--- EXERCISE REQUIREMENTS ---
In the post about counting rows per ZIP code, what character separates the fields in the text file?

--- SOURCE DOCUMENT ---

--------

A simpler way to create a dictionary with counts from a 43 million row text file?


Context: I have a file with ~44 million rows. Each is an individual with US address, so there's a "ZIP Code" field. File is txt, pipe-delimited.

Due to size, I cannot (at least on my machine) use Pandas to analyze. So a basic question I have is: How many records (rows) are there for each distinct ZIP code? I took the following steps, but I wonder if there's a faster, more Pythonic way to do this (seems like there is, I just don't know).

Step 1: Create a set for ZIP values from file:

output = set()

with open(filename) as f:
  for line in f:
    output.add(line.split('|')[8]  # 9th item in the split string is "ZIP" value

zip_list = list(output)  # List is length of 45,292

Step 2: Created a "0" list, same length as first list:

zero_zip = [0]*len(zip_list)

--------

--- DATA EXTRACT ---
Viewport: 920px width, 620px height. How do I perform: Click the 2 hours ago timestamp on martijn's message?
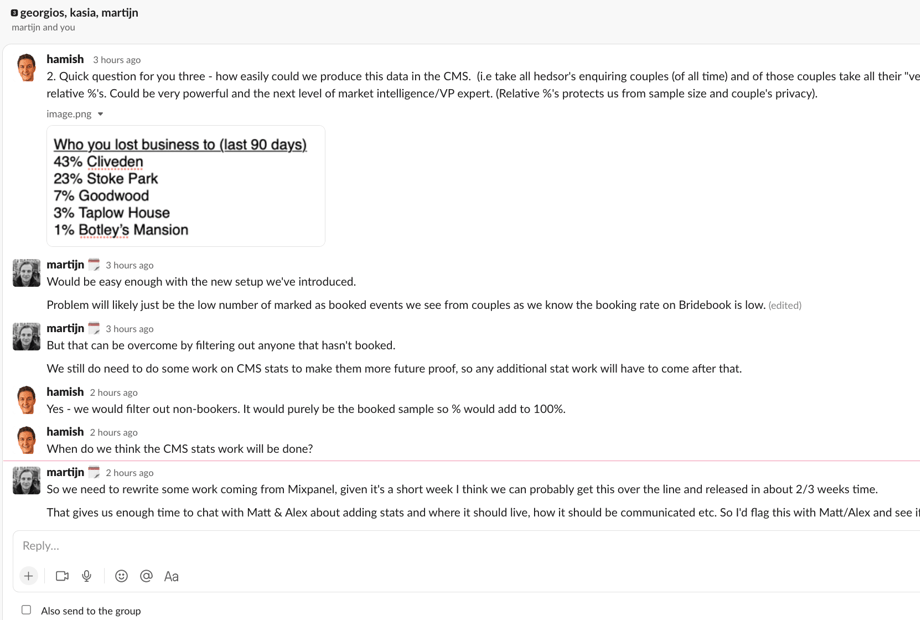pos(130,473)
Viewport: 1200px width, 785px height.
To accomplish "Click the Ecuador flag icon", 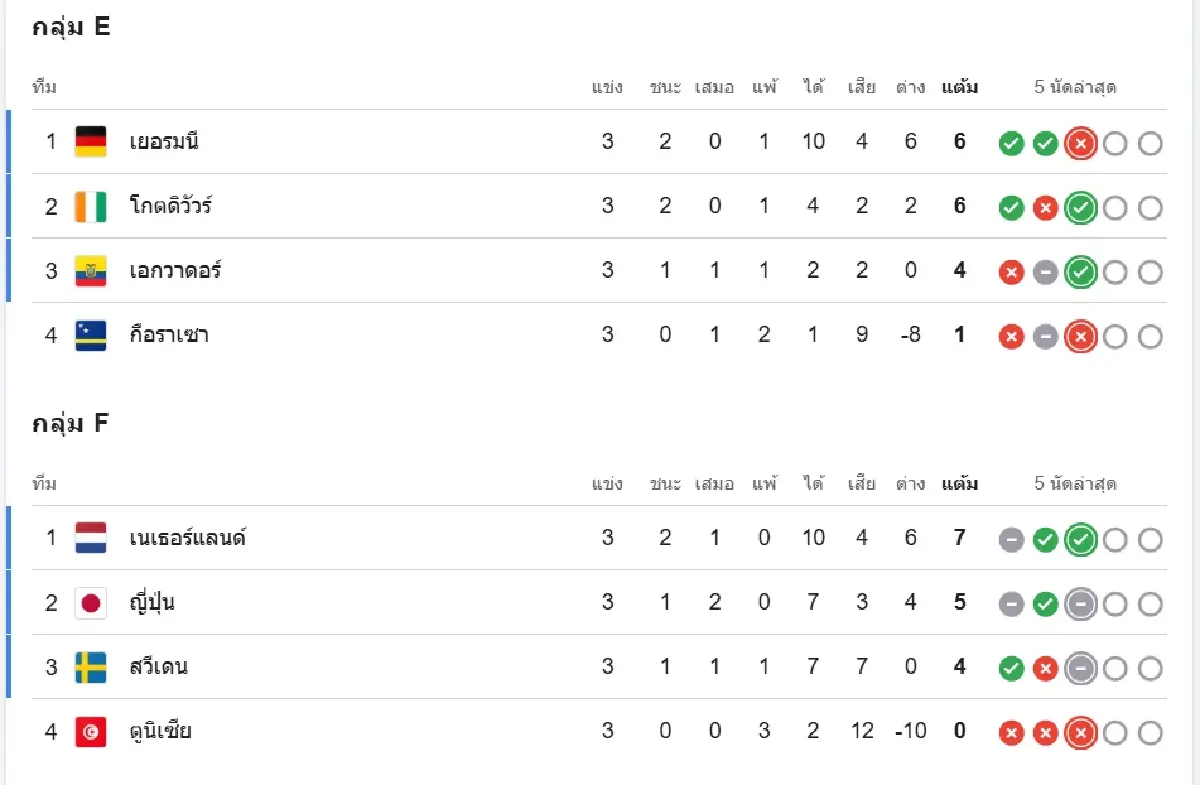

--------

--- COMPLETED EXERCISE ---
A pipe character (|).